CHALLENGES:
(a) Reproduce the passage in the article on arms-control talks below starting with "The INF eliminated all" and going on through "and their launchers.".
(b) Answer these from the article on arms-control talks below:
(i) Which news agency did Dmitry Peskov speak to?
(ii) In what year was the INF treaty concluded?
(iii) On what date did the US formally suspend the treaty?

The Kremlin has not yet received any particular proposals on the talks over issues of strategic stability and disarmament from Washington, Russian Presidential Spokesman Dmitry Peskov told TASS on Sunday when commenting on the statement made by US National Security Adviser John Bolton who did not rule out that such talks could be held with Russia and China.

“No intelligible proposals has been received [from the US] so far,” Peskov said.

Earlier Bolton said in an interview with radio host John Catsimatidis aired on Sunday that he considers it reasonable to include China in the negotiation on those issues with Russia as well.

“China is building up its nuclear capacity now. It’s one of the reasons why we’re looking at strengthening our national missile defense system here in the United States. And it’s one reason why, if we’re going to have another arms control negotiation, for example, with the Russians, it may make sense to include China in that discussion as well,” he said.

Mr. Bolton’s sense about this particular aspect of any arms discussions is correct, as China was not formerly a player in geopolitical affairs the way it is now. The now all-but-scrapped Intermediate Range Nuclear Forces Treaty, or INF, was a treaty concluded by the US and the USSR leaders Ronald Reagan and Mikhail Gorbachev, back in 1987. However, for in succeeding decades, most notably since the fall of the Soviet Union, the US has been gradually building up weaponry in what appears to be an attempt to create a ring around the Russian Federation, a situation which is understandably increasingly untenable to the Russian government.

Both sides have accused one another of violating this treaty, and the mutual violations and recriminations on top of a host of other (largely fabricated) allegations against the Russian government’s activities led US President Donald Trump to announce his nation’s withdrawal from the treaty, formally suspending it on 1 February. Russian President Vladimir Putin followed suit by suspending it the very next day.

The INF eliminated all of both nations’ land based ballistic and cruise missiles that had a range between 500 and 1000 kilometers (310-620 miles) and also those that had ranges between 1000 and 5500 km (620-3420 miles) and their launchers.

This meant that basically all the missiles on both sides were withdrawn from Europe’s eastern regions – in fact, much, if not most, of Europe was missile-free as the result of this treaty. That is no longer the case today, and both nations’ accusations have provoked re-development of much more advanced systems than ever before, especially true considering the Russian progress into hypersonic and nuclear powered weapons that offer unlimited range.

DATA ENTRIES:
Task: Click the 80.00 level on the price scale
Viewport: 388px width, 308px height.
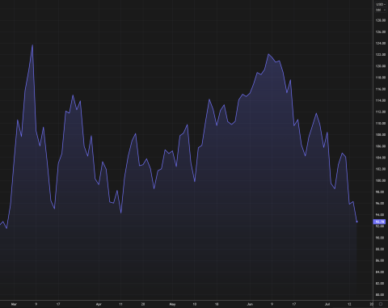Action: [380, 295]
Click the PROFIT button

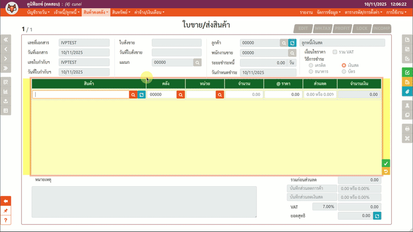(x=343, y=29)
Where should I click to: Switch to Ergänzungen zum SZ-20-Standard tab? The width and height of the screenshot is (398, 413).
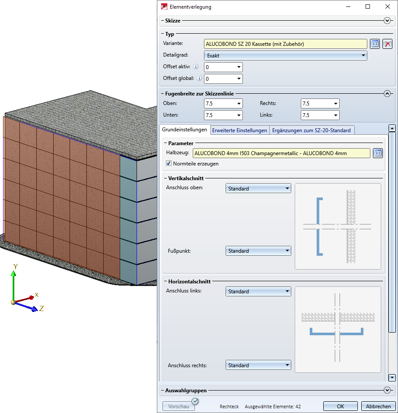point(311,130)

IN RESPONSE:
(a)
The INF eliminated all of both nations’ land based ballistic and cruise missiles that had a range between 500 and 1000 kilometers (310-620 miles) and also those that had ranges between 1000 and 5500 km (620-3420 miles) and their launchers.

(b)
(i) TASS
(ii) 1987
(iii) 1 February